ATÜ Sürdürülebilir Kampüs Koordinatörü Doç. Dr. Tuğçe Demirdelen, İhlas Haber Ajansı’na yaptığı açıklamada hidrojen teknolojilerinin küresel ölçekte hızla geliştiğini söyledi. Demirdelen, “Dünyada gerek otomotiv sektörü, gerek enerji sektörü hidrojeni kullanma amacında. 2053 karbon nötr hedefimiz doğrultusunda hidrojeni ana kaynak olarak gözlemlemekteyiz. Özellikle Japonya'da otomotiv sektöründe araçların elektrikten daha çok hidrojene döneceği, hidrojenin de yeşil hidrojen ile adlandırdığımız su ve benzeri kaynaklardan elde edilen hidrojen olarak gözlemlenmekte. Dünya hidrojene giderken en büyük strateji hidrojen teknolojilerinin gerçekleştirilmesiyle ilgili.
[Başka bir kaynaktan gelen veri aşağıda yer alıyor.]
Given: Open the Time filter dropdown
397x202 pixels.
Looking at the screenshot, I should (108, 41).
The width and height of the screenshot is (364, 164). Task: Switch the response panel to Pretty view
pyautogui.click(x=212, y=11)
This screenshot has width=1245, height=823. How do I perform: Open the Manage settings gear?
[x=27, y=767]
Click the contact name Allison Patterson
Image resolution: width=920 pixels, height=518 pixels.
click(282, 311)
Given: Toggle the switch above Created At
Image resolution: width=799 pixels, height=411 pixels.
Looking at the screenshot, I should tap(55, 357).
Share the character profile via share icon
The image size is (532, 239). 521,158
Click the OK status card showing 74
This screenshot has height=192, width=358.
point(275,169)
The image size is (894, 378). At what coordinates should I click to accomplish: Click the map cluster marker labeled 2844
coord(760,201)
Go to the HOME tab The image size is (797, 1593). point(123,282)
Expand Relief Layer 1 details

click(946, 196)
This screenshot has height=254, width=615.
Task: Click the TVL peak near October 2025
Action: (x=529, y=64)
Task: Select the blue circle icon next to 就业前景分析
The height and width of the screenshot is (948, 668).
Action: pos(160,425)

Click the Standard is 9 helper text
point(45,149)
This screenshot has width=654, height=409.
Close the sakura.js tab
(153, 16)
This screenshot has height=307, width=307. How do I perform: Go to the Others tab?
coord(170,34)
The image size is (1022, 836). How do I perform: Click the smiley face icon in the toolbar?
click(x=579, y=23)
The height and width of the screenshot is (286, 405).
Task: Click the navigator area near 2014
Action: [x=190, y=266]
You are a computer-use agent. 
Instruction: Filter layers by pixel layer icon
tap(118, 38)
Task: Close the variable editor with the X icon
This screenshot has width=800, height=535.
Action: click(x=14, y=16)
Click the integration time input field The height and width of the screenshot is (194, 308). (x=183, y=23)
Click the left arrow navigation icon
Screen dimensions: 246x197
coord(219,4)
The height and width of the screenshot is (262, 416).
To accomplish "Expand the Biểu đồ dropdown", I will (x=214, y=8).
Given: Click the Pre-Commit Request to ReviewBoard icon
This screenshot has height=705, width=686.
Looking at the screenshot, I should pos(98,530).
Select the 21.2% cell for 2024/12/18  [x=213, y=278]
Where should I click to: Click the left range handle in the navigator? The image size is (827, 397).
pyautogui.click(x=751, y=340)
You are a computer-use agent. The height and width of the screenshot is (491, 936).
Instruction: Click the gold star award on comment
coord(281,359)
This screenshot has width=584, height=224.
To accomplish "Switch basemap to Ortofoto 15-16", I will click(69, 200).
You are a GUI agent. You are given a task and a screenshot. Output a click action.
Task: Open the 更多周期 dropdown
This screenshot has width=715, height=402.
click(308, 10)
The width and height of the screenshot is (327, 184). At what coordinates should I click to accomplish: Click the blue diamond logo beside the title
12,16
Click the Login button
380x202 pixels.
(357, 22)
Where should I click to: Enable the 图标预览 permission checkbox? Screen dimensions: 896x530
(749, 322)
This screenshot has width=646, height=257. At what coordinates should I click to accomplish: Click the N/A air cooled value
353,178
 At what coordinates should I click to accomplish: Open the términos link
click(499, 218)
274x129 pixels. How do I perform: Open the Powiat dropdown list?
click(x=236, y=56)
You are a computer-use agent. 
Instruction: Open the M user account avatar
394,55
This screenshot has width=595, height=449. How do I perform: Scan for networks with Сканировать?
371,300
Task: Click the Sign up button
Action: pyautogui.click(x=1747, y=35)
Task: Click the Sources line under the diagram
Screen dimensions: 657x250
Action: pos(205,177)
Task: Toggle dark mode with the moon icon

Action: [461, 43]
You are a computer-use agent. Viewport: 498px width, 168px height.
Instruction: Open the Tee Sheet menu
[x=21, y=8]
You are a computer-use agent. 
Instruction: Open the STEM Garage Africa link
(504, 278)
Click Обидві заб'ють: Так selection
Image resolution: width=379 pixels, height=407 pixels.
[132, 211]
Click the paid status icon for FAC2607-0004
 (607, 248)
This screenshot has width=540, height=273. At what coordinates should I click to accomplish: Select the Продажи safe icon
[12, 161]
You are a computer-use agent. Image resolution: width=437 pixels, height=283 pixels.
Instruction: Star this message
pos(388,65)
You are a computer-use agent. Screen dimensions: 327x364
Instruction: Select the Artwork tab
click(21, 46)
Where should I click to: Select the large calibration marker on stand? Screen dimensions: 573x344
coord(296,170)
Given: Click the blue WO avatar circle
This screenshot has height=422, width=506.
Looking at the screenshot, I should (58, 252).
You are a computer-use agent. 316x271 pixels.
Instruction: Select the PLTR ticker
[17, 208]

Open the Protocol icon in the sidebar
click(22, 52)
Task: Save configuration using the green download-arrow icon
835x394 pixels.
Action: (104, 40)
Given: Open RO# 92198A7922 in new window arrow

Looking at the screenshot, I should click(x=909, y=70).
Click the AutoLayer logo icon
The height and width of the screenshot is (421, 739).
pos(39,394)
En büyük kaynaklarımız elektrolizörler, depolamalar ve yakma teknolojileri olarak ortaya çıkmaktadır” dedi.
“Karbon yoğunluklu sektörlerde de kullanılabilecek”
Türkiye’nin yenilenebilir enerji kapasitesine dikkat çeken Demirdelen, sözlerine şöyle devam etti:
“Biz ülke olarak yenilenebilir enerji kaynaklarını kullanma açısından yüksek kapasiteye sahip bir ülkeyiz. Güneş, rüzgar ve benzeri kaynakları hidrojene ayrıştırmada kullanacağımızı görüyoruz. Su kaynakları açısından şu anda fakirleşmeye doğru gitsek de normalde kaliteli su kaynaklarına sahip olduğumuz için hidrojenin su ile elektrolizörlerden çıkacak hidrojen de bir diğer özelliğimiz olacak. Aynı zamanda ülkemizde elektrolizörler ile ilgili çalışmalar yapılmakta. Eğer elektrolizörler ile alakalı çalışmayı iyi aşamada gerçekleştirirsek demir-çelik gibi karbon yoğunluklu sektörlerde bunu kullanabileceğimizi düşünüyorum.”
“Hidrojenin kullanılması karbon açısından daha verimli”
Hidrojenin karbon nötr yolculuğunda kritik bir alternatif olduğuna dikkat çeken Demirdelen, “Türkiye, 2053 karbon nötr hedefine giderken hidrojeni kilit noktalarından birine koydu. Hidrojen teknolojisi maliyet de gerektiriyor. Bunu yaparken ilk başta elektrolizör teknolojisiyle başlandı. Daha sonra teknolojiyi geliştirerek çimento, demir-çelik ve tekstilin belirli sektörlerinde deneme aşamalarında. Bunları doğal gaza belki eşdeğer, alternatif kaynak olarak görmek istiyorlar. Karbon nötr yolunda doğal gaz da yüksek karbon emisyonu yayan bir kaynak. Hidrojenin kullanılması karbon açısından daha verimli. Elektrikli araçlara geçtik, kendi yerli milli araçlarımızı yapıyoruz. Elektriğin de şebekesel bir sınırı var. Batarya ömrü, geri dönüşümü ile alakalı sorunlar olabilir. Burada da hidrojen yakıtlı taşımacılık sisteminin devreye gireceğini düşünmekteyiz. Hidrojen teknolojisini biraz daha ön plana çıkartmalıyız. Hidrojen teknolojileri şu anda birçok ülkede ciddi bir çalışma halinde. Japonya şu anda çok ön planda. Almanya'da çalışmalar sürüyor. Ülkemizin de geç kalmaması ve rekabetçi yol alması açısından hızlıca yol alması gerekiyor” ifadelerini kullandı.